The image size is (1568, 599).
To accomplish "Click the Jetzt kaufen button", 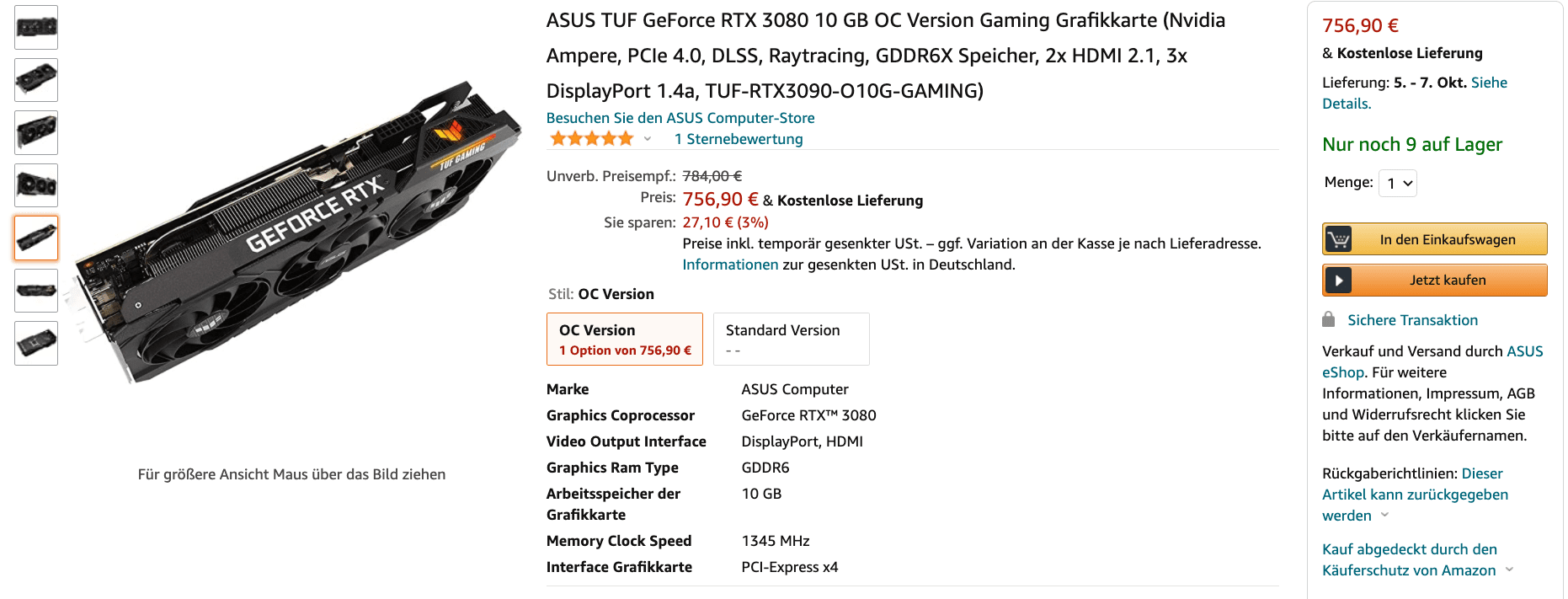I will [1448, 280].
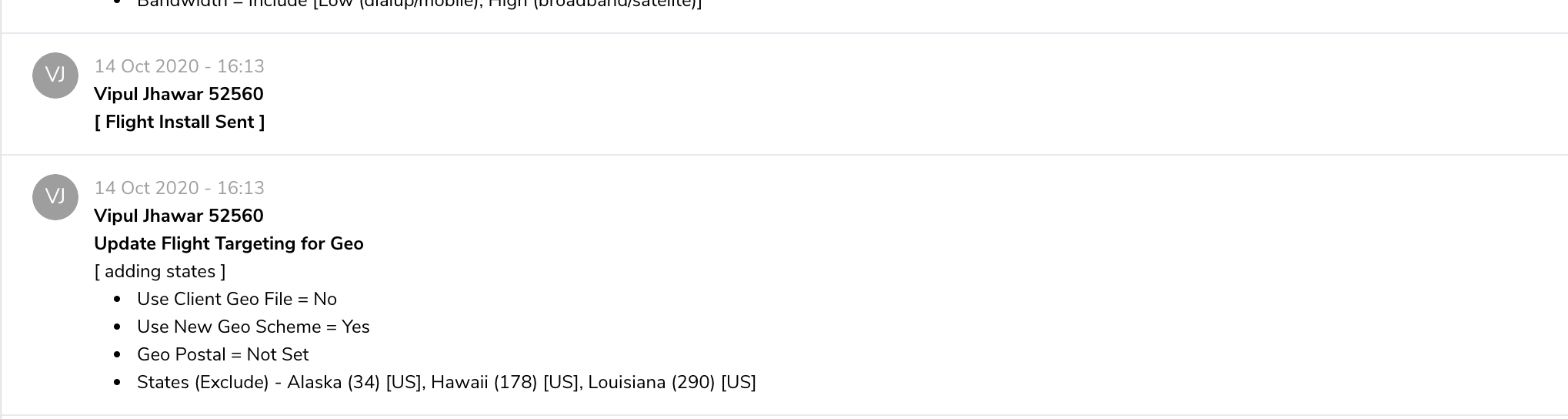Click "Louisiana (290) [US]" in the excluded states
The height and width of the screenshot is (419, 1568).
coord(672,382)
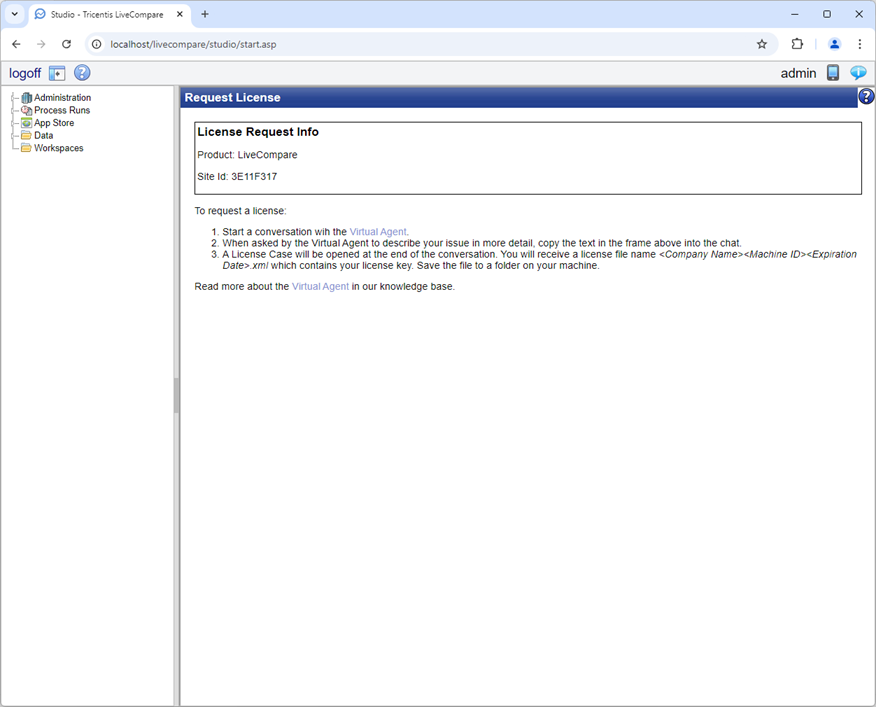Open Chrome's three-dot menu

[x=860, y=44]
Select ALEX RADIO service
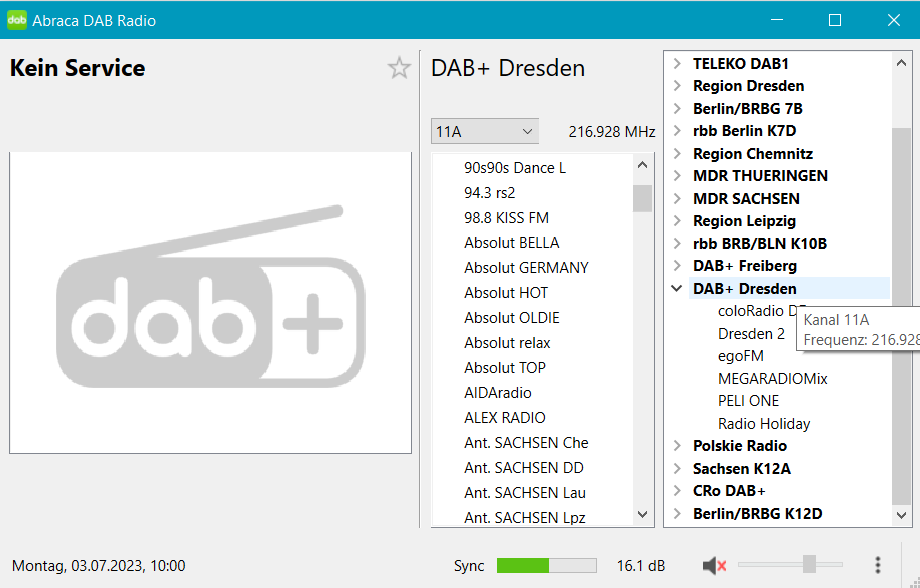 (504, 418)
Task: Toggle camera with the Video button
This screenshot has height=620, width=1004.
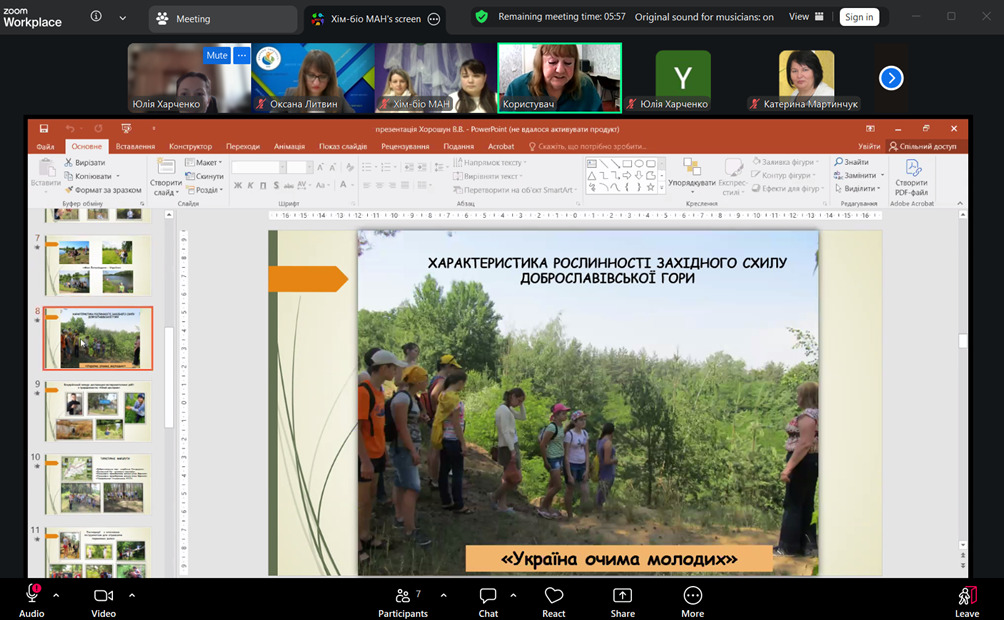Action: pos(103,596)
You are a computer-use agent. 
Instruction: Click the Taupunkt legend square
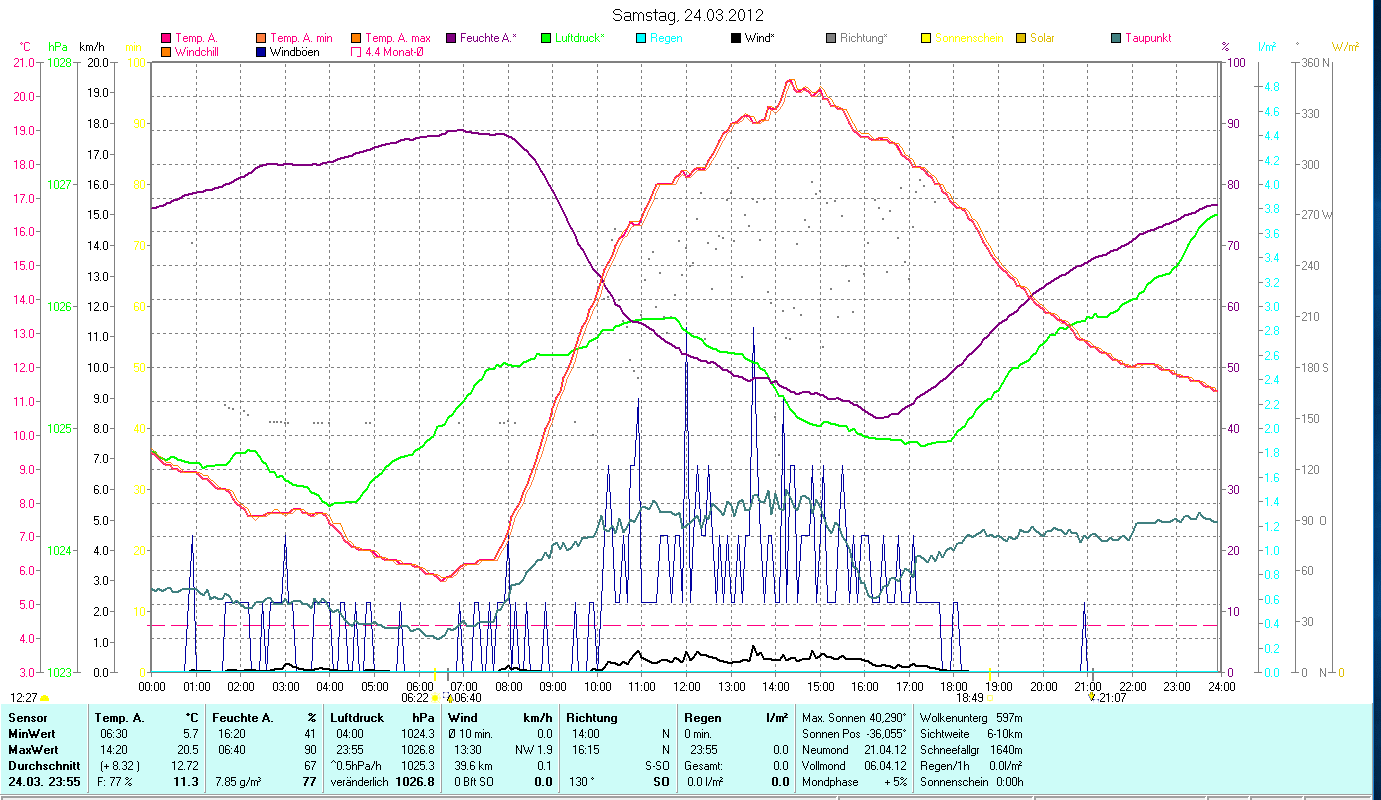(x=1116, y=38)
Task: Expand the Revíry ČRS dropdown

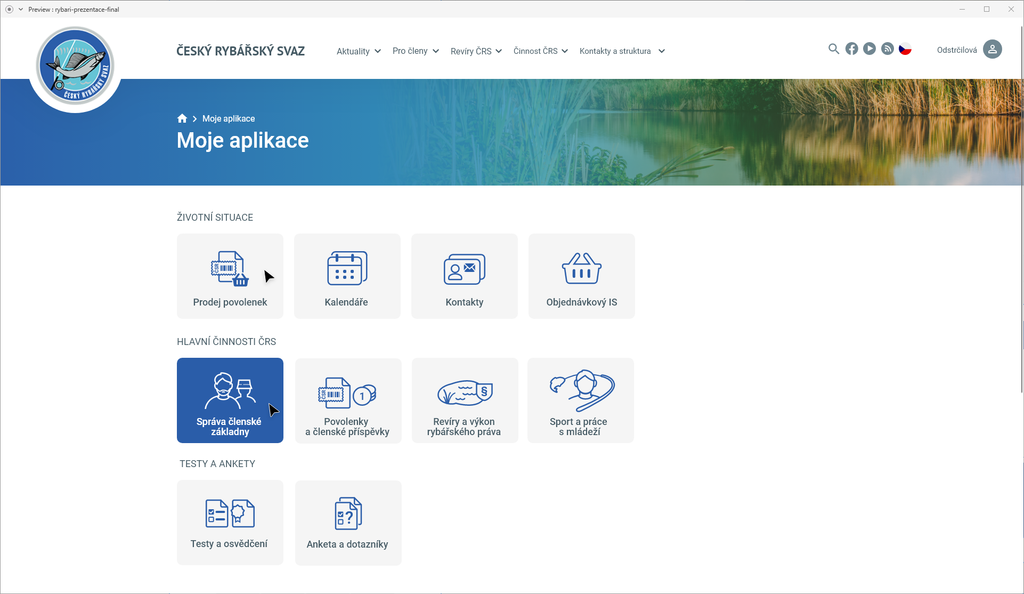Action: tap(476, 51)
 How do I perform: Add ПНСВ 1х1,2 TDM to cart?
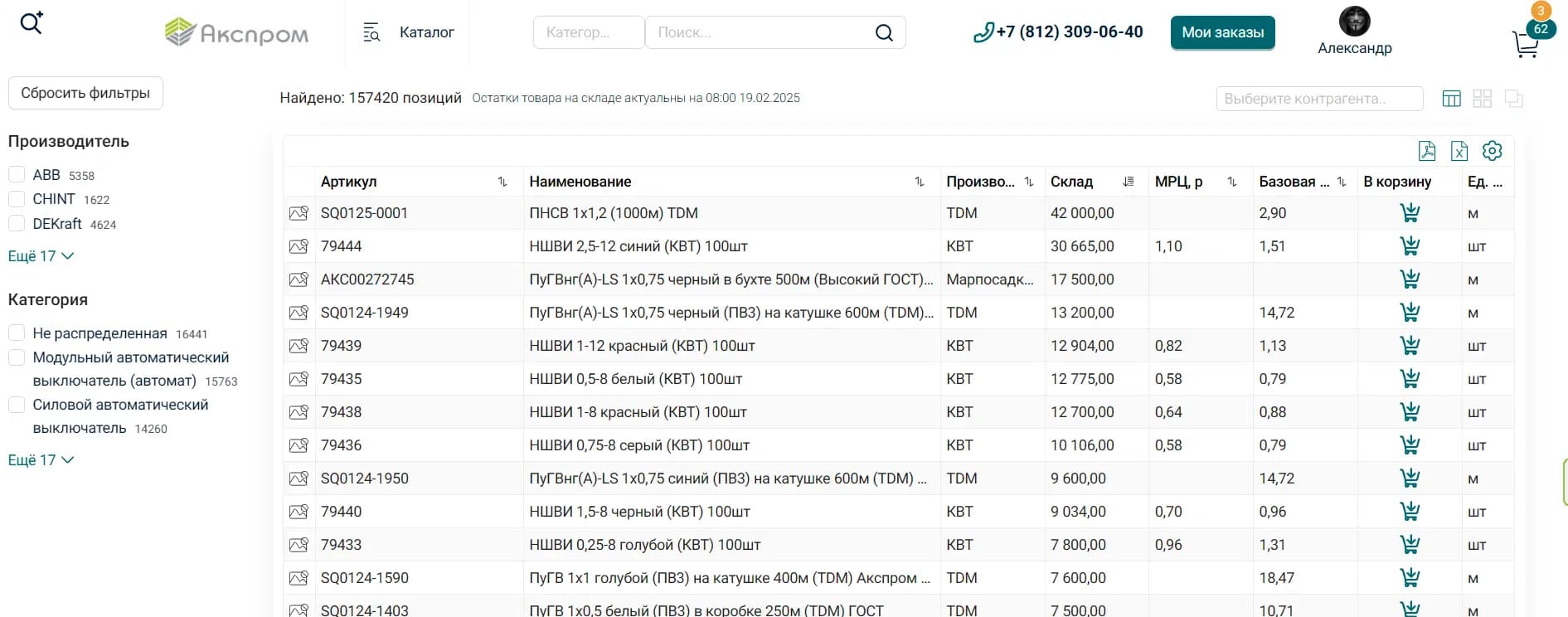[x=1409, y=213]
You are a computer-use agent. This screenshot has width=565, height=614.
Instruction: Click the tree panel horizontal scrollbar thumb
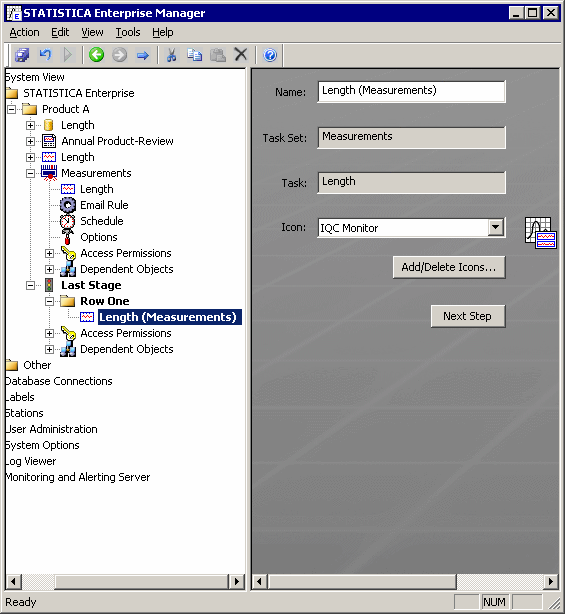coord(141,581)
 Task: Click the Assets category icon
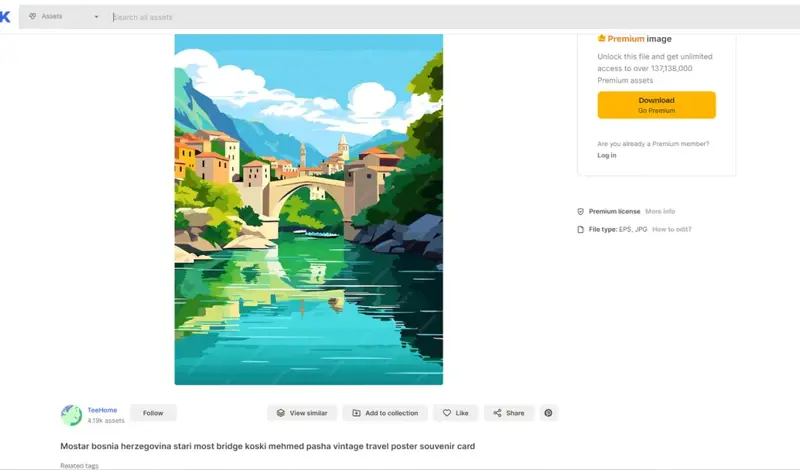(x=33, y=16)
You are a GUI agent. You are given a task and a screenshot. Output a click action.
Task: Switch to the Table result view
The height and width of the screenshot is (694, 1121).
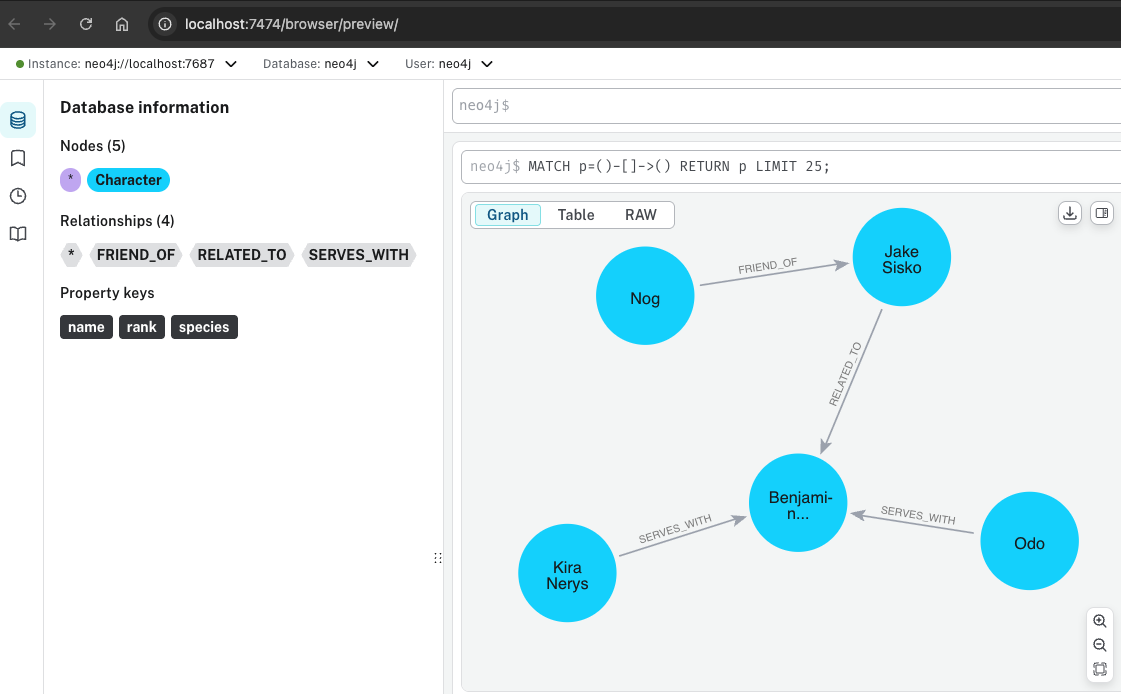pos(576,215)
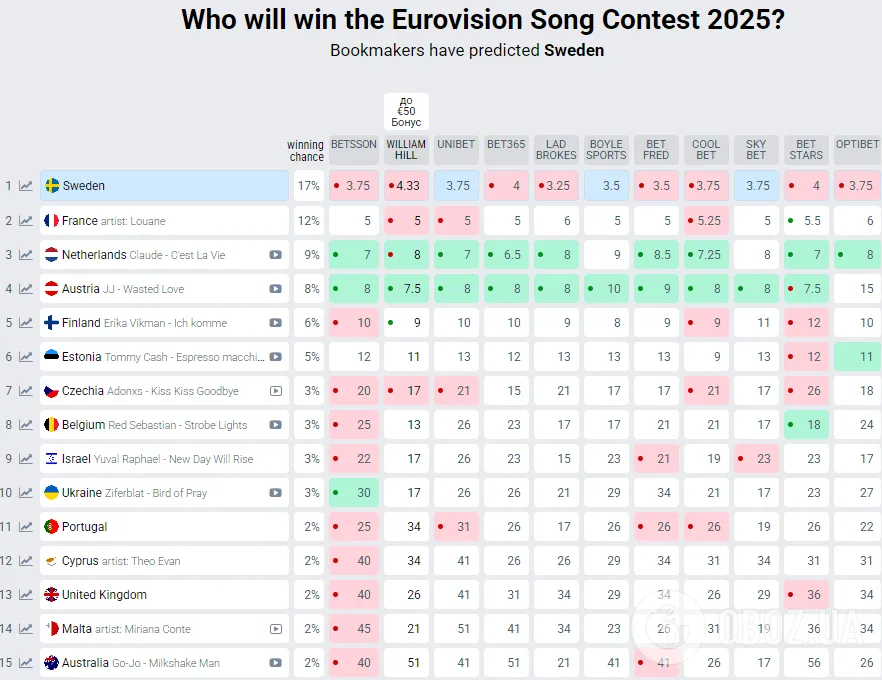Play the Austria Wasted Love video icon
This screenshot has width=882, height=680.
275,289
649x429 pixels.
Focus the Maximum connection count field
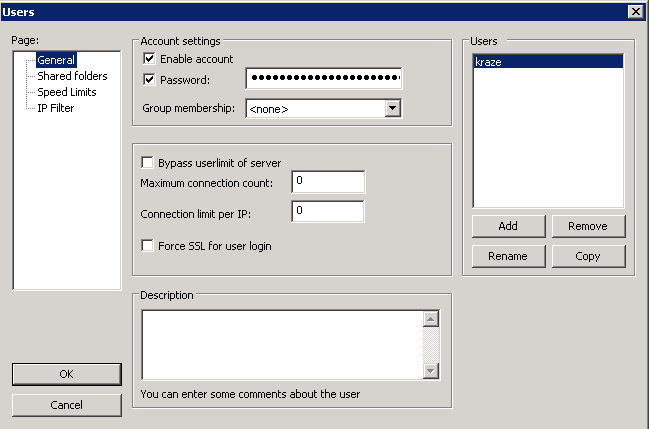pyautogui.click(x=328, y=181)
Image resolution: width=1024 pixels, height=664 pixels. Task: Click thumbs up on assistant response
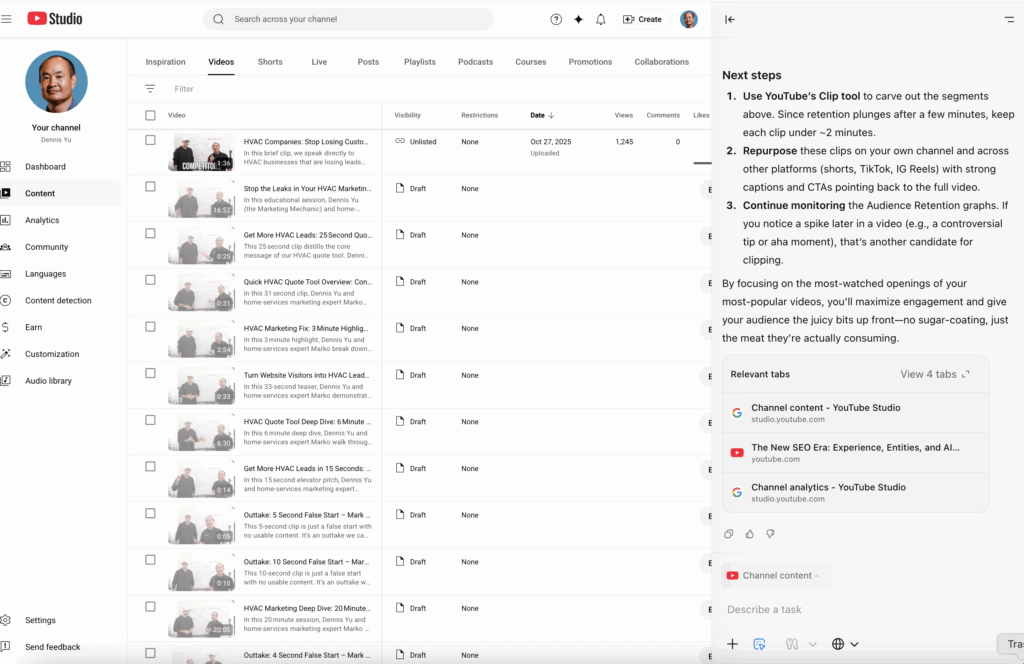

···

Give back exactly the lines above from the one with "Instruction: Click the Taupunkt legend square" through the one with "You are a computer-use agent. This", both included. Pictures don't belong in the copy.

Instruction: Click the Taupunkt legend square
(x=1116, y=38)
Task: Expand the Revíry ČRS dropdown

Action: tap(476, 51)
 How do I perform: Add ПНСВ 1х1,2 TDM to cart?
[x=1409, y=213]
You are a computer-use agent. This screenshot has width=565, height=614.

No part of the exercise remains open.